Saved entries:
---*---
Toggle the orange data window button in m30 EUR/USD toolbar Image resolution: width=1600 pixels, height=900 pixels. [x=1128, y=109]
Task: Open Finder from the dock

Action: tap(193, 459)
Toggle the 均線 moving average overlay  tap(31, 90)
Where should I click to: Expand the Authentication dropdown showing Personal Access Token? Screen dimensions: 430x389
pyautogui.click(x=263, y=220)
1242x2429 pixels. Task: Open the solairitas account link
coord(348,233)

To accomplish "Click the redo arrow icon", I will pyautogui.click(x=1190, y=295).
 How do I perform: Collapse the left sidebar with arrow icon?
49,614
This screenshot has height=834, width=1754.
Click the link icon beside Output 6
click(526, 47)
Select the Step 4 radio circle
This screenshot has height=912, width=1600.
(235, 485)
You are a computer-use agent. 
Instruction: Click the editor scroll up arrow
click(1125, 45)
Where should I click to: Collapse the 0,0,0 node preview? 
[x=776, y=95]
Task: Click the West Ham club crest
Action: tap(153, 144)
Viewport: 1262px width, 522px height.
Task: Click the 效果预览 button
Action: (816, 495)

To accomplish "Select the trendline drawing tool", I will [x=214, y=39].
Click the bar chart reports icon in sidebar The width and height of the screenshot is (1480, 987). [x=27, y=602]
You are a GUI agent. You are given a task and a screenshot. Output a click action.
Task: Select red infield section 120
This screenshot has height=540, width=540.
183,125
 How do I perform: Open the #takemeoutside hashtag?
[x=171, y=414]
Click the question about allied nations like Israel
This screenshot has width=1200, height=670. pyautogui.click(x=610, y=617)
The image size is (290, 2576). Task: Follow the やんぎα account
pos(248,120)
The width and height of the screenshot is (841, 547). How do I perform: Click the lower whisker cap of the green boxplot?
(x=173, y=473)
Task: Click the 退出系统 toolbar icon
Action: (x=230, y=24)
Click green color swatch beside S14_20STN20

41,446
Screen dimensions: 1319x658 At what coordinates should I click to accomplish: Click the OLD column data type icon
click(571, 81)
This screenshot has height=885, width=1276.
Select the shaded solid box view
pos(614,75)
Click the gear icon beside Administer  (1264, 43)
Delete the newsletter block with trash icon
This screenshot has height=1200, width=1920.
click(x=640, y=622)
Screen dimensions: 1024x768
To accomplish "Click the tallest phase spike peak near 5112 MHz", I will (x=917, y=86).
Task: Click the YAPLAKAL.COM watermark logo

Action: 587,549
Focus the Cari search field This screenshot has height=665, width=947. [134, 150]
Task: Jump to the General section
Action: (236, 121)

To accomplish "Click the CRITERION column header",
---*---
What the exercise asks: Would you return every line of the data above exactly?

Answer space:
Toggle the orange data window button in m30 EUR/USD toolbar Image resolution: width=1600 pixels, height=900 pixels. [x=1128, y=109]
Task: Open Finder from the dock

Action: tap(193, 459)
Toggle the 均線 moving average overlay  tap(31, 90)
Where should I click to: Expand the Authentication dropdown showing Personal Access Token? Screen dimensions: 430x389
pyautogui.click(x=263, y=220)
1242x2429 pixels. Task: Open the solairitas account link
coord(348,233)

To accomplish "Click the redo arrow icon", I will pyautogui.click(x=1190, y=295).
 How do I perform: Collapse the left sidebar with arrow icon?
49,614
This screenshot has height=834, width=1754.
Click the link icon beside Output 6
click(526, 47)
Select the Step 4 radio circle
This screenshot has height=912, width=1600.
(235, 485)
You are a computer-use agent. 
Instruction: Click the editor scroll up arrow
click(1125, 45)
Where should I click to: Collapse the 0,0,0 node preview? 
[x=776, y=95]
Task: Click the West Ham club crest
Action: tap(153, 144)
Viewport: 1262px width, 522px height.
Task: Click the 效果预览 button
Action: (816, 495)

To accomplish "Select the trendline drawing tool", I will [x=214, y=39].
Click the bar chart reports icon in sidebar The width and height of the screenshot is (1480, 987). [x=27, y=602]
You are a GUI agent. You are given a task and a screenshot. Output a click action.
Task: Select red infield section 120
This screenshot has height=540, width=540.
183,125
 How do I perform: Open the #takemeoutside hashtag?
[x=171, y=414]
Click the question about allied nations like Israel
This screenshot has width=1200, height=670. pyautogui.click(x=610, y=617)
The image size is (290, 2576). Task: Follow the やんぎα account
pos(248,120)
The width and height of the screenshot is (841, 547). How do I perform: Click the lower whisker cap of the green boxplot?
(x=173, y=473)
Task: Click the 退出系统 toolbar icon
Action: (x=230, y=24)
Click green color swatch beside S14_20STN20

41,446
Screen dimensions: 1319x658 At what coordinates should I click to accomplish: Click the OLD column data type icon
click(571, 81)
This screenshot has height=885, width=1276.
Select the shaded solid box view
pos(614,75)
Click the gear icon beside Administer  (1264, 43)
Delete the newsletter block with trash icon
This screenshot has height=1200, width=1920.
click(x=640, y=622)
Screen dimensions: 1024x768
To accomplish "Click the tallest phase spike peak near 5112 MHz", I will (x=917, y=86).
Task: Click the YAPLAKAL.COM watermark logo

Action: 587,549
Focus the Cari search field This screenshot has height=665, width=947. [134, 150]
Task: Jump to the General section
Action: (236, 121)

To accomplish "Click the CRITERION column header",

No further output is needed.